The quadratic formula is a crucial tool for solving quadratic equations, which are equations in the form of \(ax^2 + bx + c = 0\). This formula provides a method to find the roots of any quadratic equation, regardless of whether it can be factored easily or not.
It is expressed as:

• \(x = \frac{-b \pm \sqrt{b^2 - 4ac}}{2a}\)

Here,

• \(a\), \(b\), and \(c\) are the coefficients of the quadratic equation.
• The symbol \(\pm\) indicates that there are generally two possible solutions for \(x\).

Using this formula, you can directly substitute the values of \(a\), \(b\), and \(c\) and find the solutions for \(x\). It's particularly valuable when factoring is complex or when the roots are irrational numbers. Understanding how to apply this formula is fundamental in algebra.

The discriminant is a part of the quadratic formula that gives us information about the nature of the roots of the quadratic equation.
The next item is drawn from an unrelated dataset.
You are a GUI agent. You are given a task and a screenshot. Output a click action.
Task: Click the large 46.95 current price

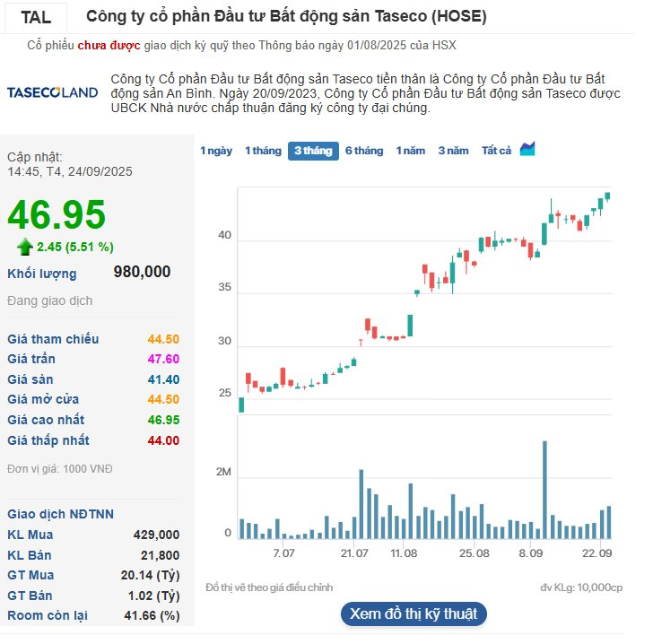[x=57, y=215]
It is the expression under the square root in the quadratic formula: \(b^2 - 4ac\).
The value of the discriminant can tell us a lot:

• If \(b^2 - 4ac > 0\), there are two distinct real roots. This means the graph of the quadratic equation will intersect the x-axis at two points.
• If \(b^2 - 4ac = 0\), there is exactly one real root, or a repeated root. This means the graph touches the x-axis at one point, known as a vertex.
• If \(b^2 - 4ac < 0\), there are no real roots. Instead, the solutions are complex or imaginary numbers, and the graph does not intersect the x-axis at all.

In the exercise, the discriminant \(b^2 - 4ac\) was calculated as 208, which is greater than zero, indicating that our quadratic equation has two distinct real roots.

Solving quadratic equations involves finding the values of \(x\) that satisfy the equation. When you have a quadratic equation like \(x^2 - 14x - 3 = 0\), the quadratic formula is often the go-to method for finding the solutions.
Here's a step-by-step overview for using the quadratic formula:

• Ensure your quadratic equation is in standard form \(ax^2 + bx + c = 0\).
• Identify your coefficients \(a\), \(b\), and \(c\).
• Substitute these values into the quadratic formula.
• Calculate the discriminant \(b^2 - 4ac\).
• Use the value of the discriminant to understand the nature of the roots.
• Finally, solve for \(x\) using the formula and simplify if needed.

By substituting \(a = 1\), \(b = -14\), and \(c = -3\) into the formula, you evaluated the discriminant and then solved for \(x\). The result \(x = 7 \pm 2\sqrt{13}\) provides the two possible solutions for \(x\), showcasing how effective the quadratic formula is for handling such problems.